Re: FDA recalls Starlink

From: Samantha Atkins (samantha@objectent.com)
Date: Sat Nov 04 2000 - 14:32:41 MST


Barbara Lamar wrote:
>
> >
> > Mike, I am certainly no fan of the FDA, but I think I have to side
> > with them
> > on this one. The food in question is engineered to produce its own
> > pesticide. This new corn is not chemically equivalent to natural
> > corn, but
> > is chemically equivalent to natural corn plus pesticide.
>
> Given that toxins tend to concentrate in urine, milk, and fat I wouldn't
> want to drink milk or eat meat from animals that had been fed this corn,
> nor would I want to use manure from these animals on my garden.

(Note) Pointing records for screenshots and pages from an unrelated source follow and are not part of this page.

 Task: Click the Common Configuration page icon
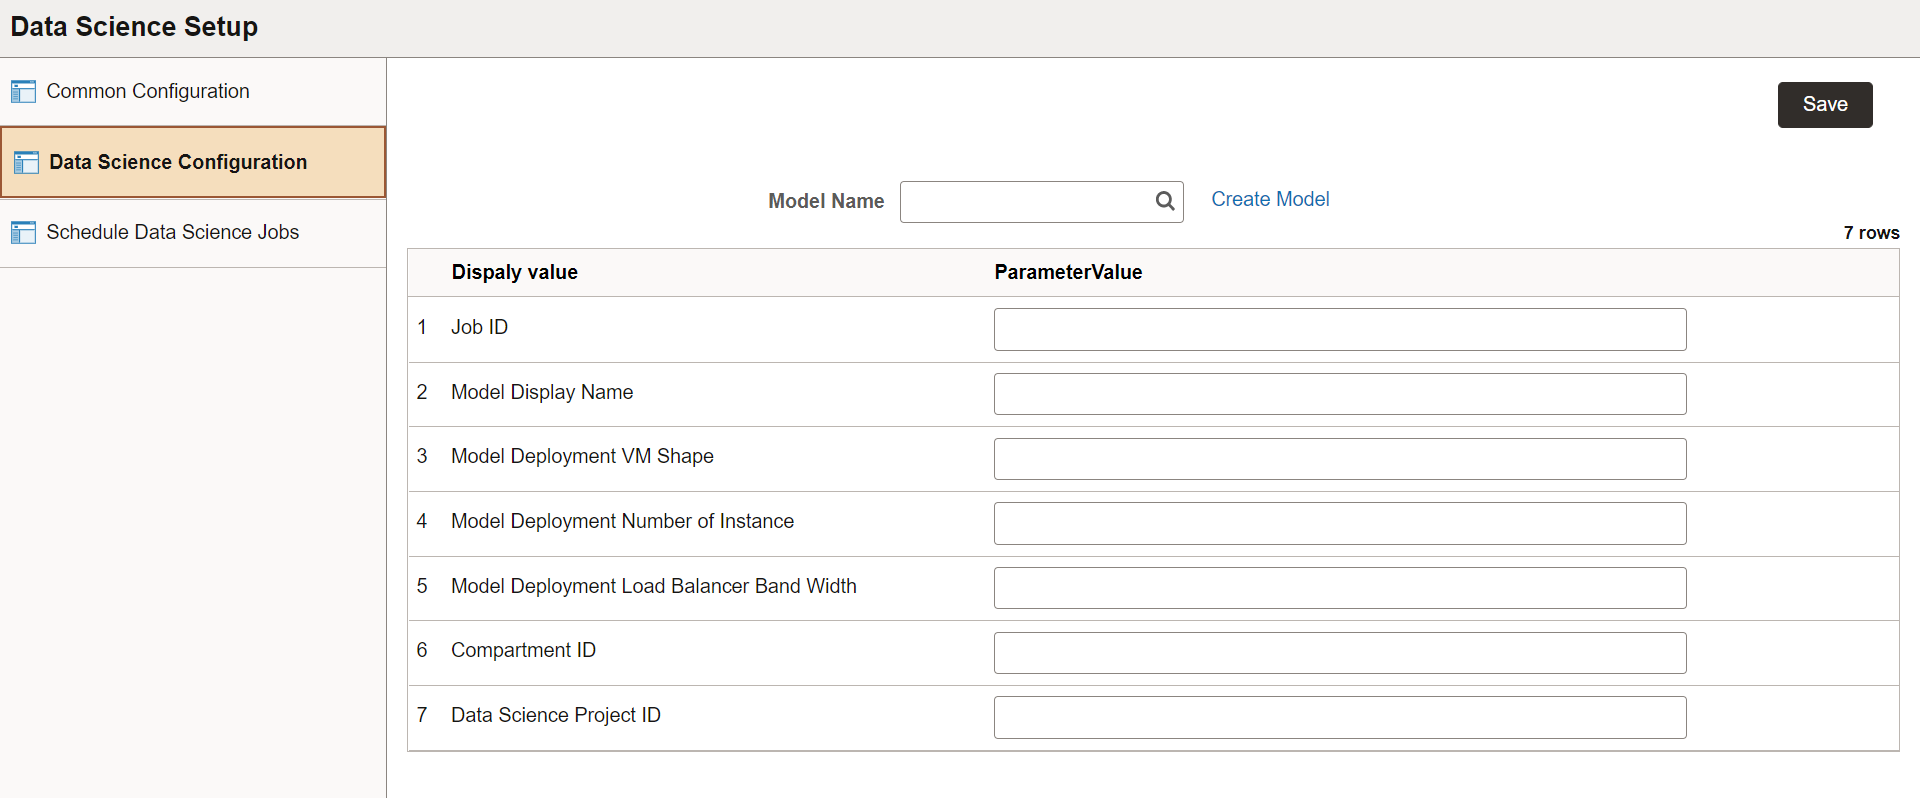pos(23,92)
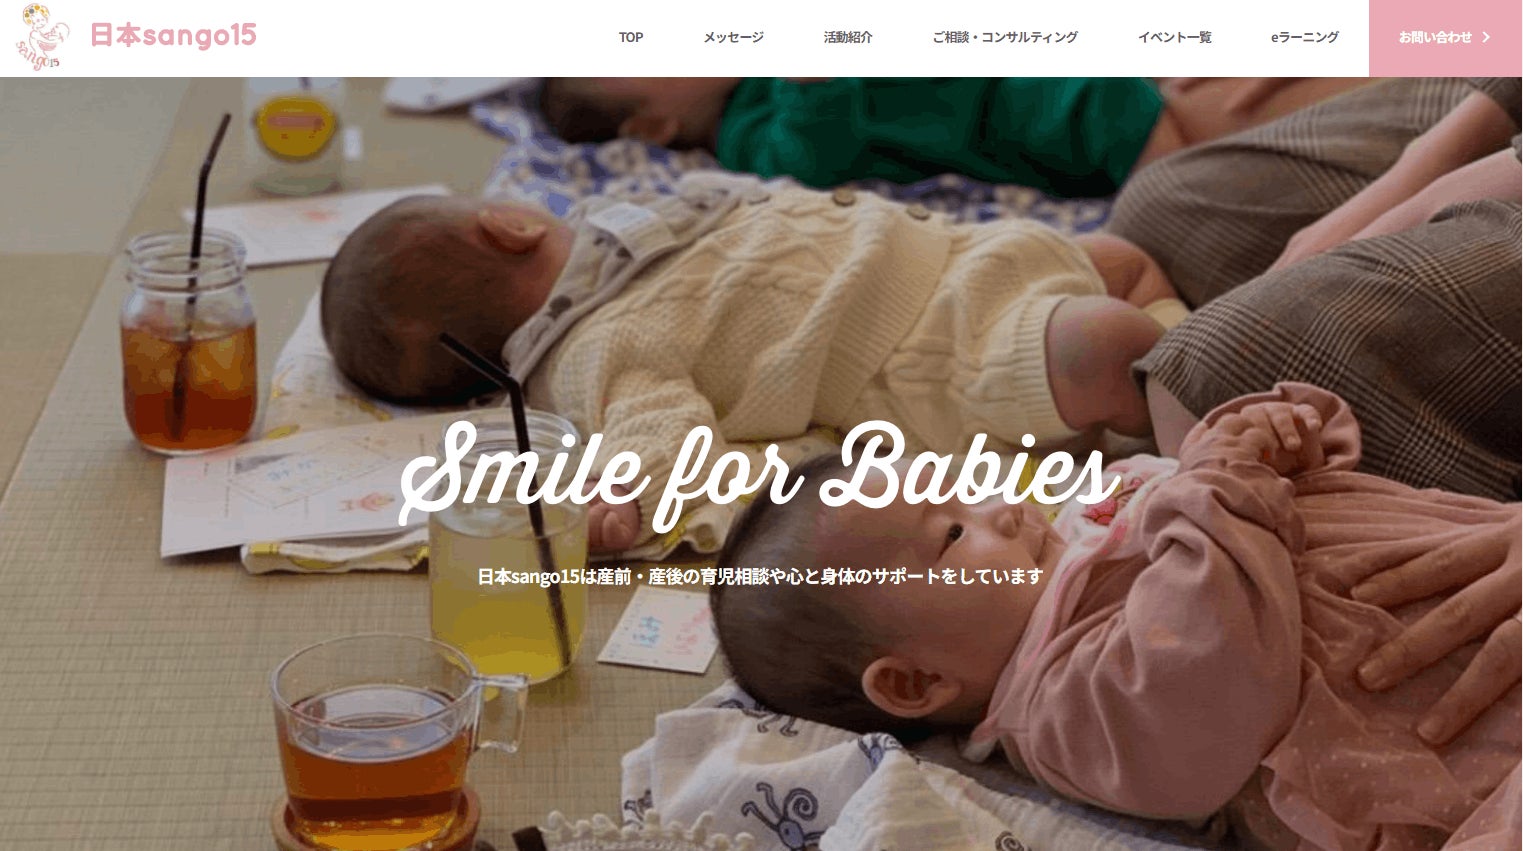Click the yellow-lidded jar at top
This screenshot has height=851, width=1523.
click(x=294, y=135)
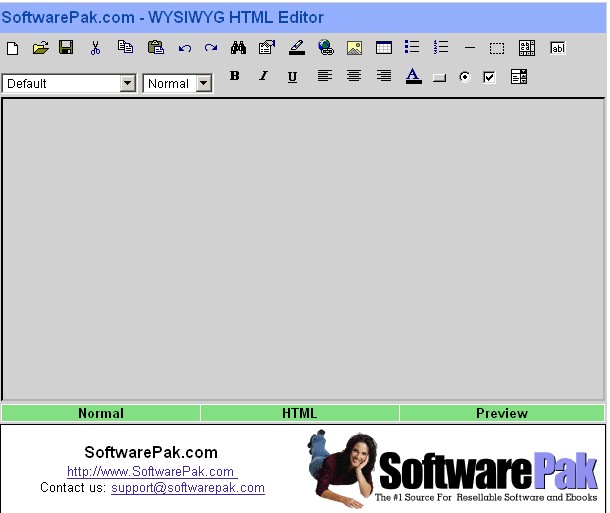610x513 pixels.
Task: Open the Default font dropdown
Action: pos(127,84)
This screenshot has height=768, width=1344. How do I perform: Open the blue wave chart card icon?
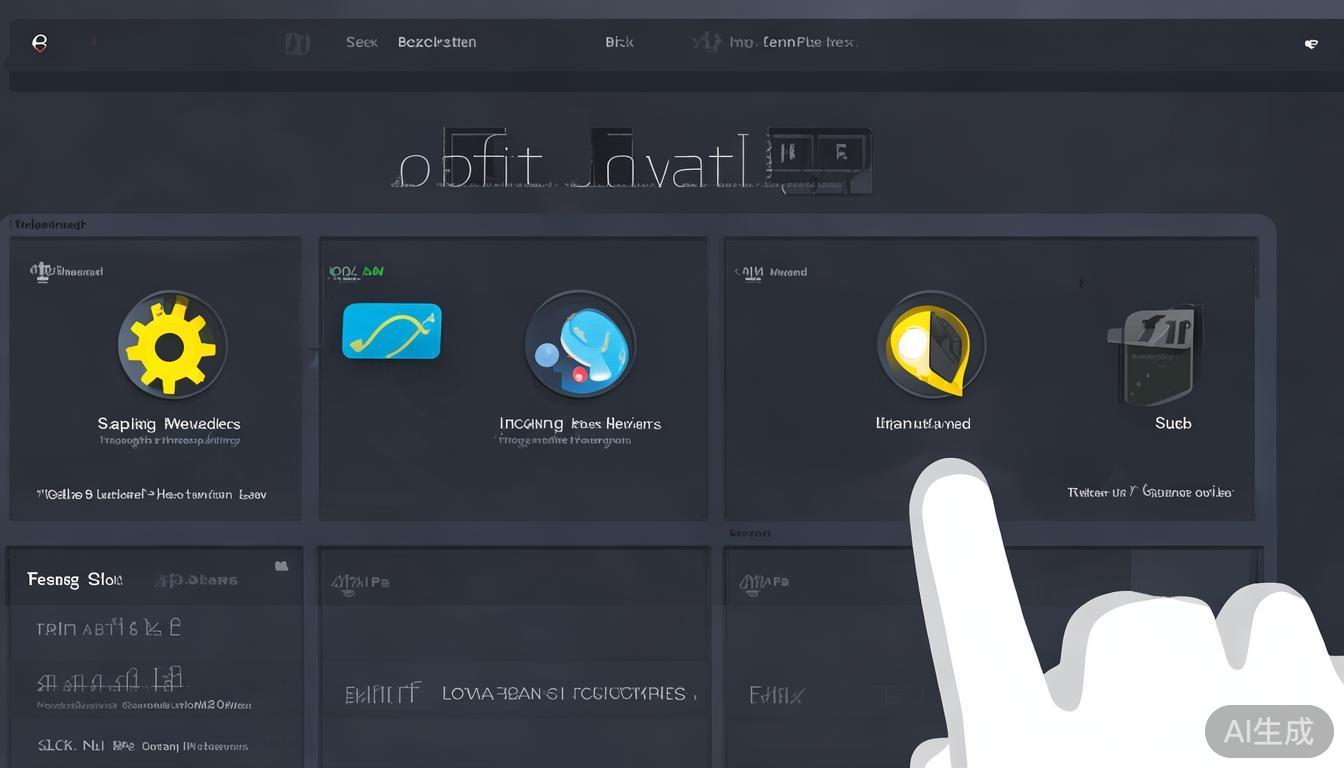pyautogui.click(x=392, y=332)
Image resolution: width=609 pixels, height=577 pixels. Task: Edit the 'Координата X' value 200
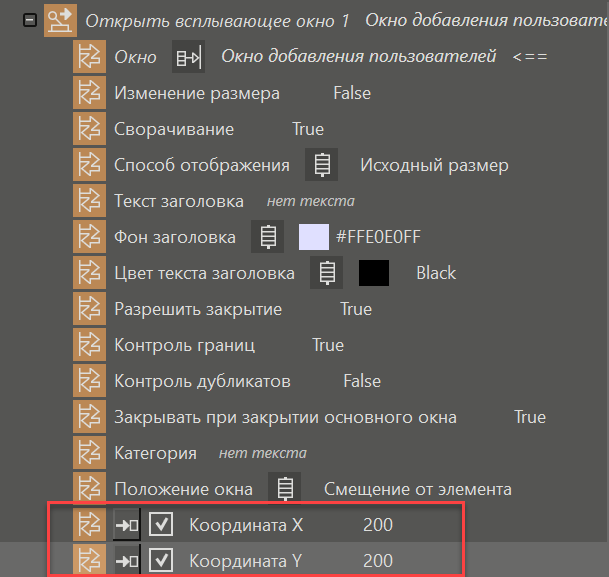tap(378, 525)
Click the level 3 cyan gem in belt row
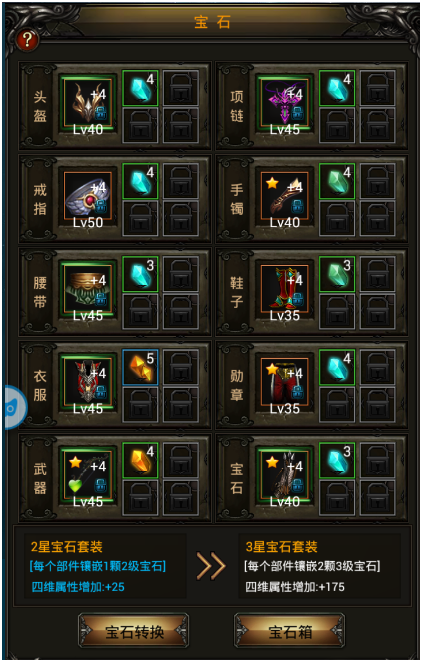This screenshot has height=662, width=422. click(140, 274)

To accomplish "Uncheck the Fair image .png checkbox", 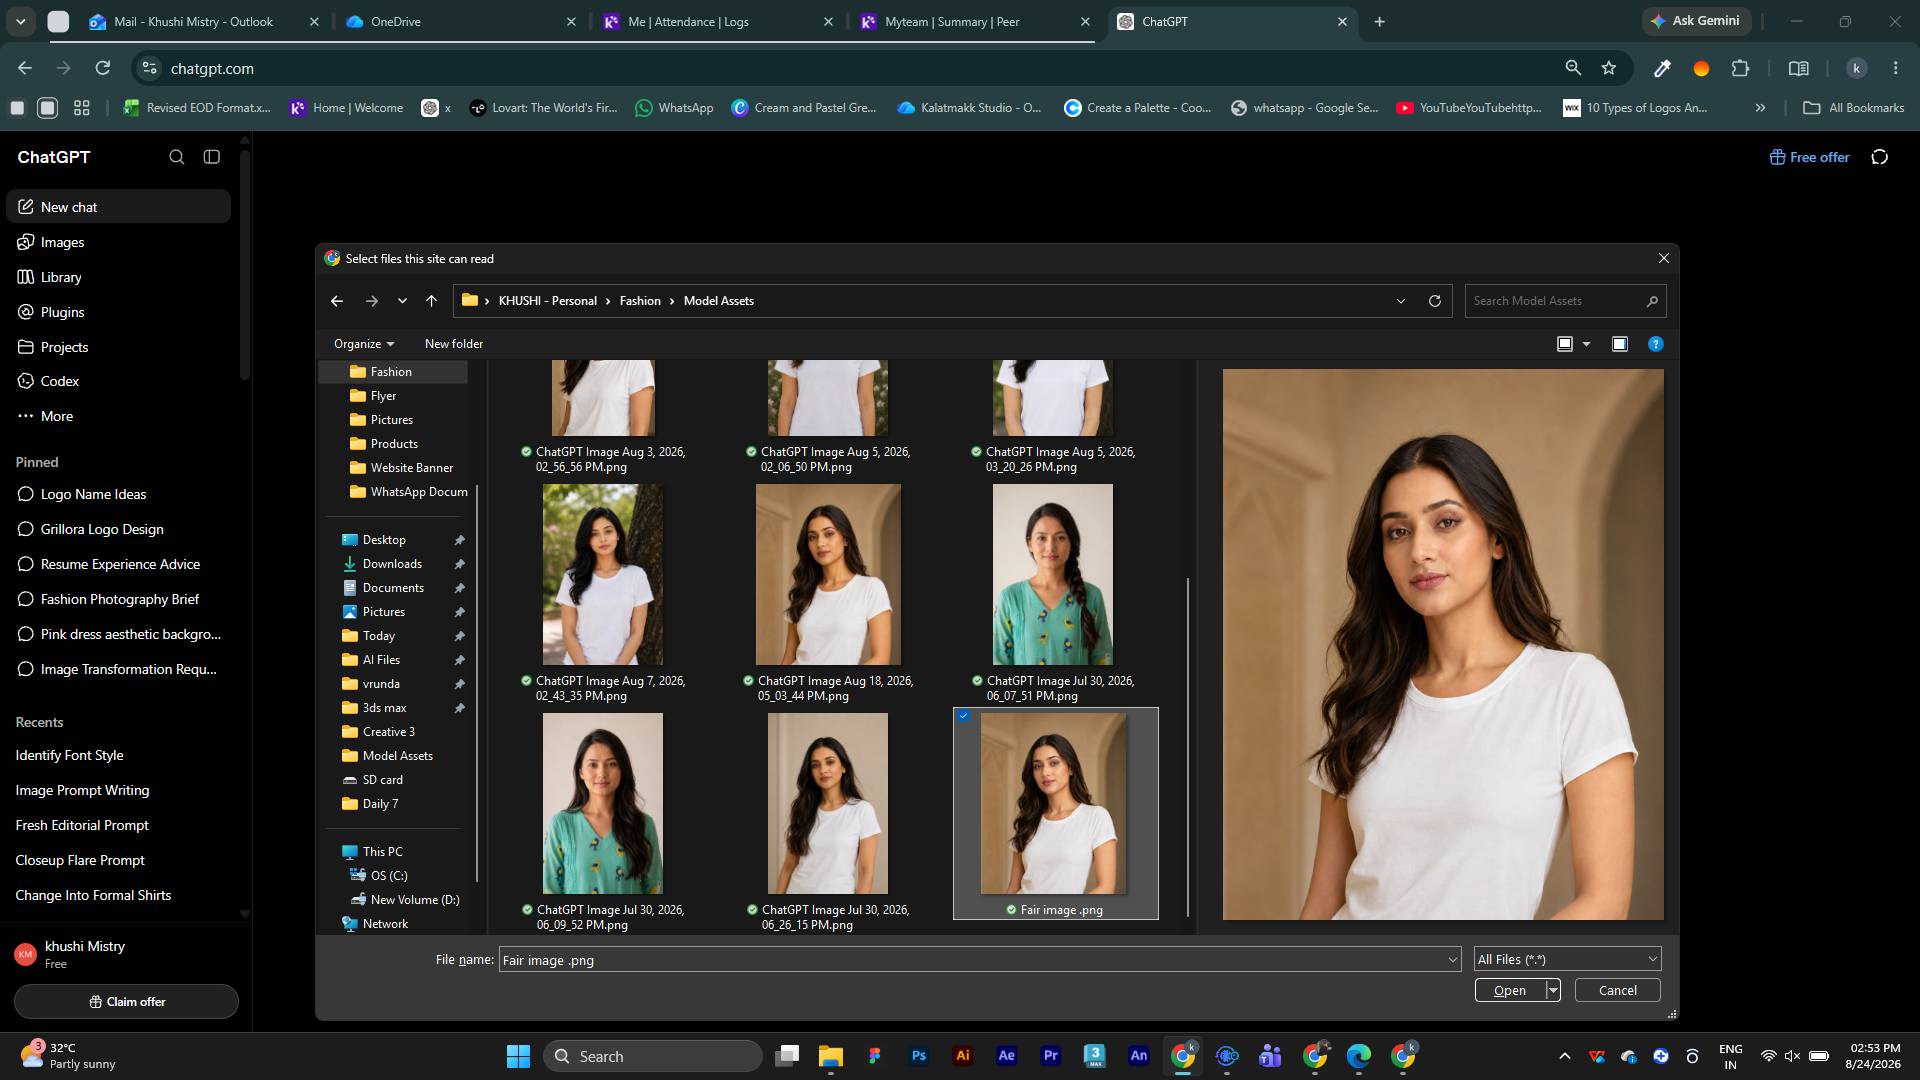I will [x=964, y=716].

This is a bit strange considering that you are already consume animal
based products from animals fed foods quite saturated with pesticides.
The point of modifying a plant genetically to produce its own pesticide
is that it produces just enough (and if possible of a happier chemical)
for its needs. This results in much lower concentration of pesticides
than non-genetic means like spraying crops. The latter is a shotgun
approach and likely to result in much higher health risks and accidental
contamination of nearby lifeforms.

>
> I've had the experience of using manure from horses who'd been fed hay
> cut from pastures sprayed with 2,4-D. The herbicide residue in the manure
> killed all my broad leaf plants. Even the county ag extension agent here,
> who was educated at a university which advocated the liberal use of
> pesticides in agriculture now questions whether it is, afterall, a good
> thing.
>

Exactly. Old style pesticide use is much more dangerous. However, some
kind of pesticides must be used to have effective crop yields. So you
do what is most controllable.
 
> I doubt that it's any worse to eat Starlink corn itself than it would be
> to eat animals who'd been fed on it.

Actually it should be much better to eat animals fed this corn and the
corn itself than corn that had been massively sprayed the old-fashioned
way. The pesticide is in the plant but not necessarily as concentrated
in the actual corn. But I would need to see studies on that idea.